The results, published in Science, are an important first step toward understanding how creative processes — like making art and music — arise in the brain and how memories are retrieved. The findings could also help scientists better understand diseases that affect memory, such as Alzheimer’s, and diseases that are characterized by uncontrolled imagination, such as post-traumatic stress disorder.

Getting Inside the Mind’s Eye

The ability to conjure mental imagery is a key aspect of being human. The mind’s eye allows us to bring memories back to life, create art, imagine future scenarios, and visualize how we’d look in a new pair of shoes. But despite this, mental imagery is one of the least understood cognitive processes. While other perceptions, such as seeing, smelling and tasting, can be tested with animal models, it’s nearly impossible to confirm what an animal is thinking or imagining. As a result, research on mental imagery is limited to human studies, which are much harder to conduct.

In the new study, researchers enlisted the help of patients with electrodes implanted in their temporal lobe to diagnose their epilepsy. The wires protruding from the electrodes, each the width of a human hair, could monitor multiple neurons individually, giving the researchers a high-resolution neural map of the part of the brain responsible for representing visual objects. With 16 patients, the researchers were able to probe nearly 1,000 neurons in the ventral temporal cortex.

To see if individual neurons responded to unique objects, the researchers showed the patients 500 different images of everyday objects like planes, animals, trees and musical instruments, and measured which neurons responded. The researchers then asked the patients to imagine a subset of the specific objects they had seen. Nearly half of the same neurons reactivated.

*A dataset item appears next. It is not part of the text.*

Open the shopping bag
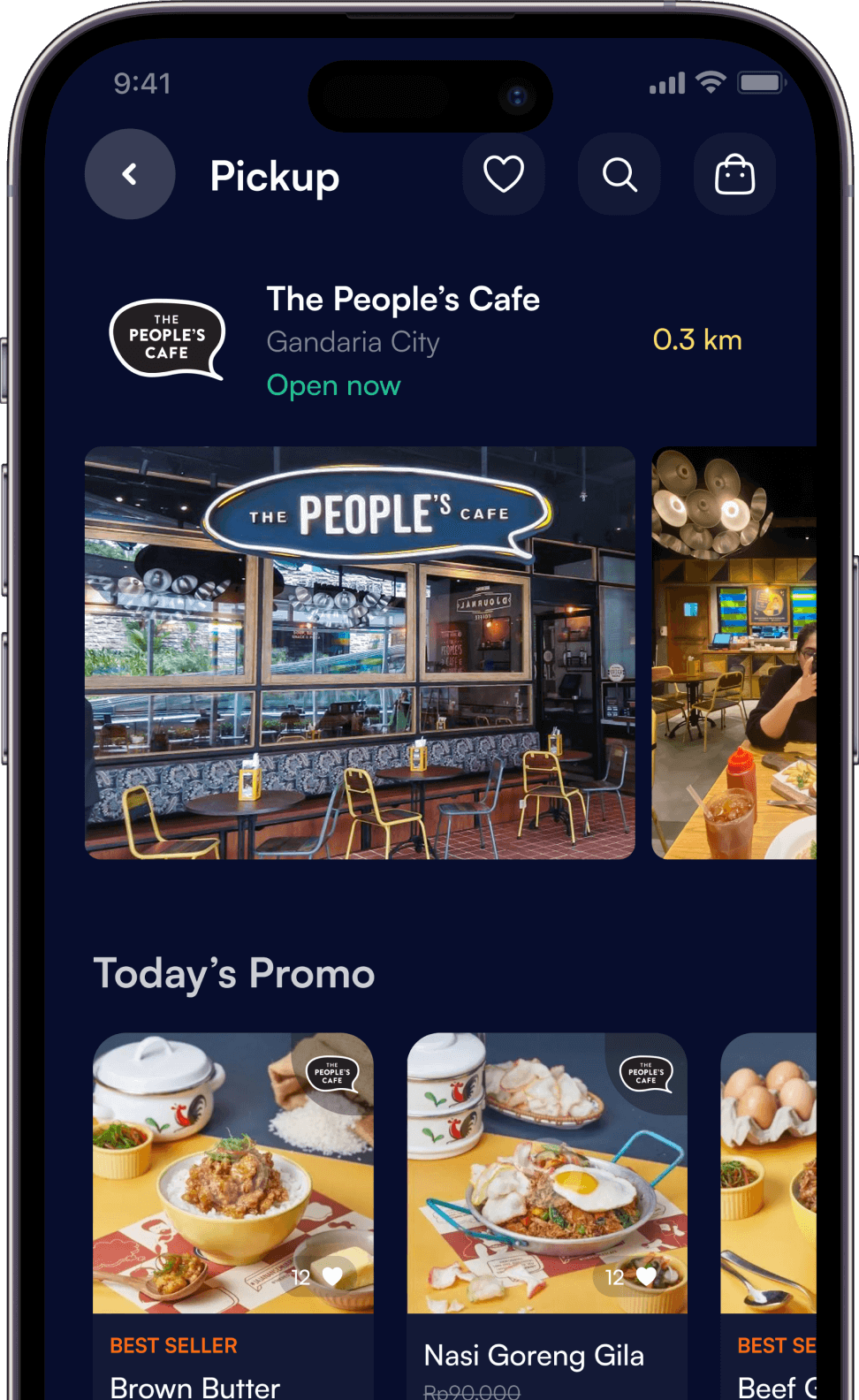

Knowing that many of the same neurons were active in both vision and imagination, the researchers investigated whether the neurons were active in the same way. For each neuron, the researchers determined a mapping between visual features in the presented image and its neural response. They then tested whether they could use this mapping or ‘visual code’ to predict which object a patient was imagining from the bank of images. Remarkably, the imagined images the researchers guessed from the neural activity mapping were identical or close, such as two different images of headphones, or an image of a pot instead of a teacup. This suggests a shared neural code for perception and imagination.

“We now understand the way that arbitrary objects are translated into network activity,” says Varun Wadia, an SCGB researcher at Cedars-Sinai Medical Center and lead author of the study. “So we can use this ‘visual code’ to look at neural activity and predict the visual features of the image the patient is looking at or imagining.”

Researchers have previously tried this type of ‘mind reading’ — scientifically known as image reconstruction — but with limited success. This time, however, the SCGB researchers had a detailed understanding of the visual code used by the neurons, which led to more accurate results.

“We can actually reconstruct fine visual details of the images that people imagined, which to my knowledge is a first,” Wadia says. “But what struck us was how even in the misidentified cases, the features are quite similar, such as having the same basic shape.”

AI and Beyond

Generative models are a hot topic — and not just in neuroscience. These models are also the backbone of generative AI, which was inspired by this theory of how the brain works.

“When you write a prompt for AI, and it generates an image, that’s the same computational process as what we found happens in the human brain,” says Doris Tsao, an SCGB investigator, a researcher at the University of California, Berkeley, and one of the senior authors of the study.

The findings are a significant advance for neuroscience as the study represents a key first step toward an understanding of mental imagery. However, more work is needed. The researchers only showed the patients static, two-dimensional images. Adding dimensions, colors and rotation would increase the complexity.

The results are giving scientists a clearer view of an under-studied phenomenon in the brain. Hopefully, Wadia says, these findings will open new avenues for research into essential processes in the brain and help researchers chart a path toward treating disorders associated with mental imagery, such as post-traumatic stress disorder and visual hallucinations.

“I think this project is one of the first rigorous steps in that direction,” Wadia says.